Model estimates of arsenic exposure and dose and evaluation with 2003 NHANES data
Jianping Xue1, Valerie Zartarian1, Sheng-Wei Wang2, and Panos G. Georgopoulos2
1USEPA National Exposure Research Laboratory, RTP, NC
2Environmental & Occupational Health Sciences Institute, Piscataway, NJ
Many studies have revealed that chronic arsenic (As) exposure may be linked to various cancers, cardiovascular disease, diabetes, peripheral artery diseases, and other diseases. Modeling human exposure from dietary and drinking water ingestion of As and evaluating model predictions using real-world urine biomarker data is important for conducting source-to-effects analyses. We applied EPA/ORD’s SHEDS dietary module to estimate As exposure from dietary and drinking water using the following data: (a) direct and indirect drinking water (16934 person-days) and 30 day fish consumption recall data (2106 person) from the 2003 NHANES, (b) As food residue data from FDA , and (c) As concentrations in drinking water of 25 states reported from the Natural Resources Defense Council (Feb. 2000). The exposure distributions were then used as inputs for the calculation of target tissue doses employing the Physiologically Based Pharmacokinetic (PBPK) module of MENTOR (Modeling ENvironment for TOtal Risk studies). This offers the advantage of allowing estimation of biologically relevant doses as well as model evaluation against biomarker measurements (i.e. urinary total and speciated As concentrations from 2003 NHANES).
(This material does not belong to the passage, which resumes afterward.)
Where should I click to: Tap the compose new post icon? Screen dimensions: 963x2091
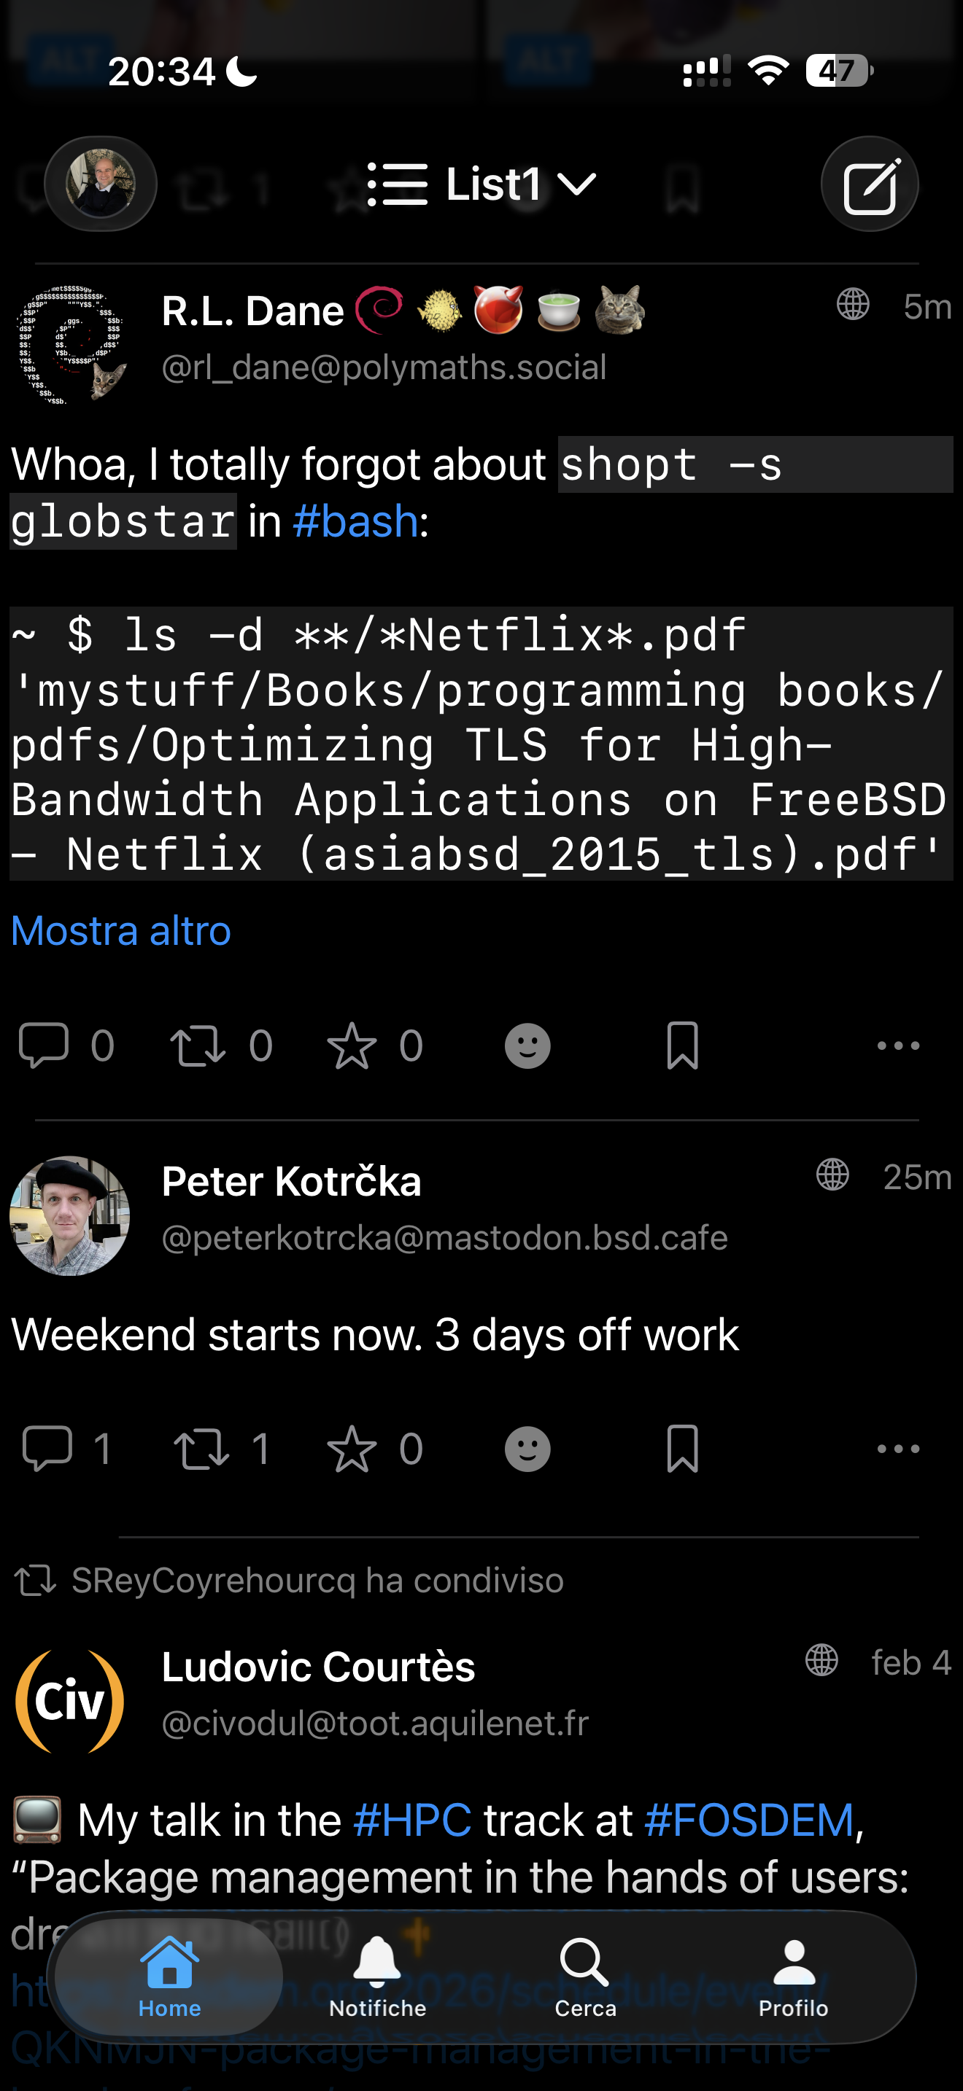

Analyses show: 1) the average, 95th and 99th percentiles of exposure are 0.37, 1.39 and 4.63 ug/kg/day respectively, which are very comparable with As intakes from the NHEXAS duplicate food study (0.185, 0.612 ug/kg/day for mean and 95th); 2) the main contribution to the exposures are fish, shellfish, rice, and beer; 3) shellfish and seafood consumptions are statistically correlated with urine biomarker, arsenobetaine data from 2003 NHANES and rice with total As, Dimethylarsonic (DMA) and Monomethylacrsonic (MMA); and 4) estimated speciated As from the linked exposure and dose model are closely correlated with urinary biomarker data for Total As, DMA and MMA (R2, slope and intercept).